Use of that observation allows to simplify things. First of all,
lock_for_kill() relies upon being in an unbroken RCU read-side
critical area. It's always called with ->d_lock held, and normally
returns without having ever dropped that spinlock. We would not
need rcu_read_lock() at all, if not for the slow path - if trylock
of inode->i_lock fails, we need to drop and retake ->d_lock.
Having all calls of lock_for_kill() inside an rcu_read_lock() scope
takes care of that, but to show that lock_for_kill() slow path is safe,
we need to demonstrate such rcu_read_lock() scope for any call chain
leading to lock_for_kill(). Which is not fun, seeing that there are
10 such scopes, with 5 distinct beginnings between them.
Case 1: opens in dput() proceeds through fast_dput() grabbing ->d_lock,
returning false into dput() and there a call of finish_dput() which calls
dentry_kill(), which calls lock_for_kill(); ends in dentry_kill(), either
right after lock_for_kill() success or right after dropping ->d_lock
on lock_for_kill() failure. ->d_lock is held continuously all the way
into lock_for_kill().
Case 2: opens in dentry_kill(), where we proceed to the same call of
dentry_kill() as in case 1. ->d_lock is held since before the
beginning of the scope and all the way into lock_for_kill().
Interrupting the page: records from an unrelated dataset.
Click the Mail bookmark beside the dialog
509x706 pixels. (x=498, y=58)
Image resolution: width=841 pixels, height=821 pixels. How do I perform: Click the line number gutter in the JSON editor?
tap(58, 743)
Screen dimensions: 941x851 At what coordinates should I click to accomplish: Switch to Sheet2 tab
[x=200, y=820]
Case 3: opens in select_collect2(), proceeds through the return to
d_walk() and to shrink_dcache_tree() where we grab ->d_lock and
proceed to call shrink_kill(), which calls dentry_kill(), then as
in the previous scopes.
Case 4: opens in shrink_dentry_list(), followed by call of shrink_kill(),
then same as in case 3. ->d_lock is held since before the beginning
of the scope and all the way into lock_for_kill().
Case 5: opens in shrink_kill(), where it's immediately followed by
call of dentry_kill(), then same as in the previous scopes. ->d_lock
is held since before the beginning of the scope all the way into
lock_for_kill().
Note that in cases 2, 4 and 5 the slow path of lock_for_kill() is the
only part of rcu_read_lock() scope that is not covered by spinlock
scopes. In case 1 we have the area in fast_dput() as well and in
case 3 - the return path from select_collect2() and chunk in shrink_dcache_tree()
up to grabbing ->d_lock.
Seeing that the reasons we need rcu_read_lock() in these additional
areas are completely unrelated to lock_for_kill() slow path, the things
get much more straightforward with
* explicit rcu_read_lock() scope surrounding the area in slow path
of lock_for_kill() where ->d_lock is not held
* shrink_dentry_list() dropping rcu_read_lock() as soon as it has
grabbed ->d_lock.
* dput() dropping rcu_read_lock() just before calling finish_dput().
* rcu_read_lock() calls in finish_dput(), shrink_kill() and
shrink_dentry_list() are removed, along with rcu_read_unlock() calls in
dentry_kill().
RCU read-side critical areas are unchanged by that, safety of lock_for_kill()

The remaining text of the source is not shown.